Kochi: After hosting major events such as the Global Investors’ Meet and Emerging Kerala, Kerala on Friday took a fresh route to promote entrepreneurship among its youth by launching the Youth Entrepreneurship Summit.

On display at the venue were ideas and start-up ventures that ranged from using technological innovation to solve the everyday issues of the vast rural population to tapping the potential of the largest fruit in the state, the jackfruit.

Kerala industry minister P.K. Kunhalikutty said the state was betting on a new generation of entrepreneurs to change the state’s image from being a job-seeking population to a job-creating state. Kerala State Industrial Development Corporation managing director, Aruna Sundararajan, said the results of the push for entrepreneurship may not yet be evident, but “the shape of things in the making is visible”.

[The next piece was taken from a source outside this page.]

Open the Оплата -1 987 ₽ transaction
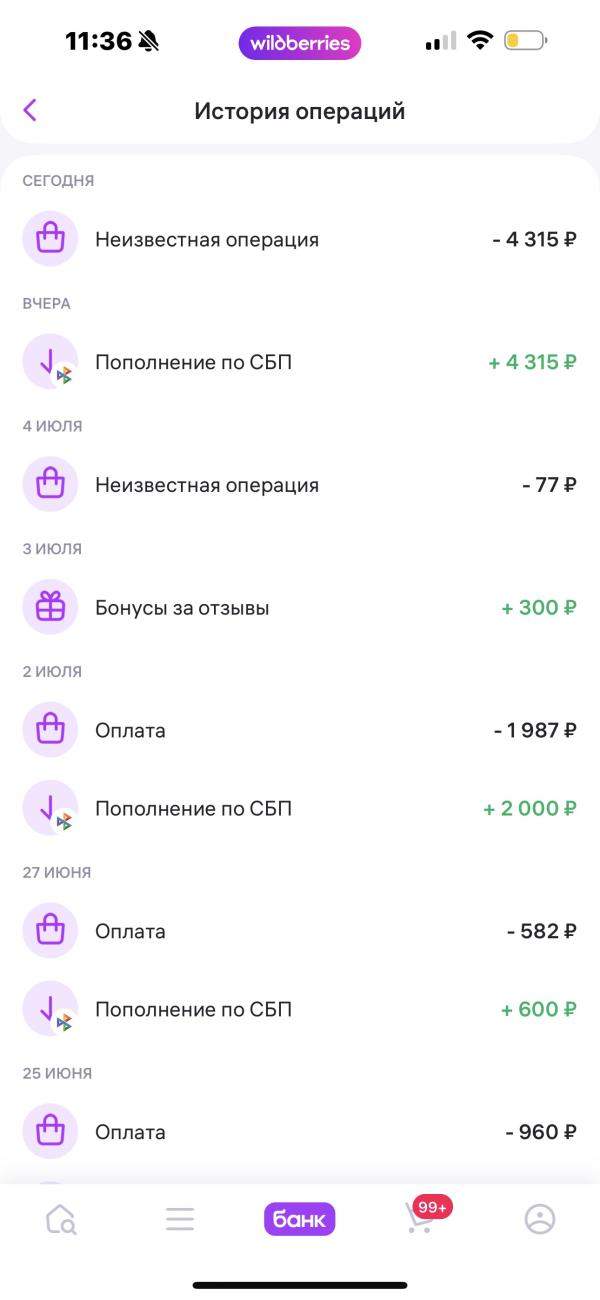 (300, 730)
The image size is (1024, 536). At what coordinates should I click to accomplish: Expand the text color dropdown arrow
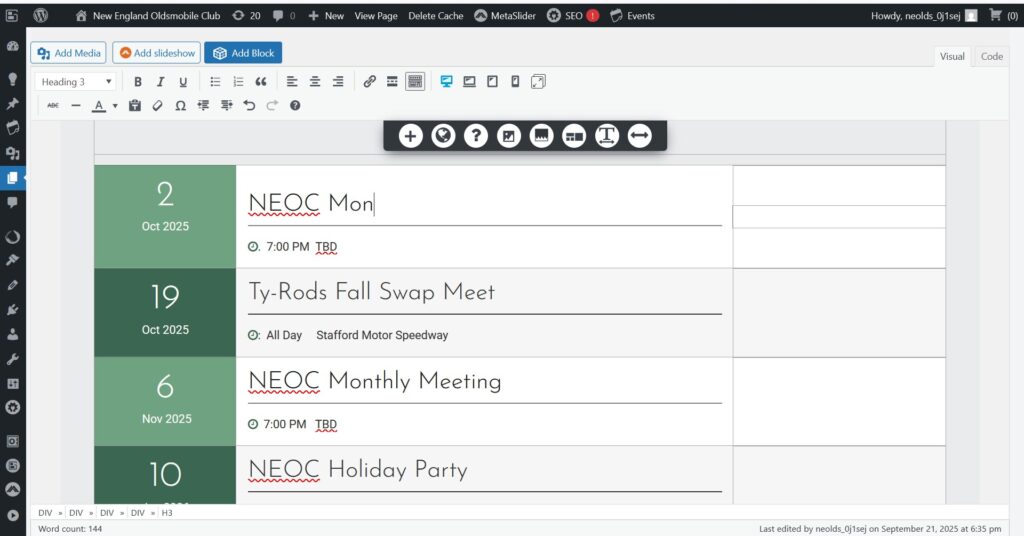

Taking the limelight at the event was techie-turned entrepreneur James Joseph who gave up lucrative careers with Microsoft, 3M and Ford, to chase his own dream of promoting the jackfruit.

Encouraging would-be entrepreneurs in the state, Joseph said capacity, more than capital, was the key to success in entrepreneurship. Joseph said it was a “crime to have youth from Kerala working in congested cities around the world when they could do global-class work sitting right in their home state”, which he referred to as “God’s own office”.

Joseph said he had managed to change the image of the lowly jackfruit from a “sticky, smelly fruit” to one that is now served in five-star eateries and valued for its health benefits, considering the quantity of fibre in the fruit. “It has been a repositioning of the fruit from an inferior fruit to one that is accepted in [a] five-star ambience”, Joseph said.

Participants at the meet also suggested that the state government and its agencies simplify the procedural formalities in registering companies. A panellist representing the United Kingdom gave the contrasting picture with regards to company registration formalities, pointing out that in the UK it takes “filling up only one form, 10 minutes and a registration fee of about $150 (Dh551) to register a company”.

Entrepreneurial projects discussed at the meet included ideas as diverse as taking free printouts and photocopies anytime, anywhere; a gadget to help people with disabilities control things using their eyes; and making local panchayats transparent and accountable in their functioning by leveraging the possibilities of information, communication and technology.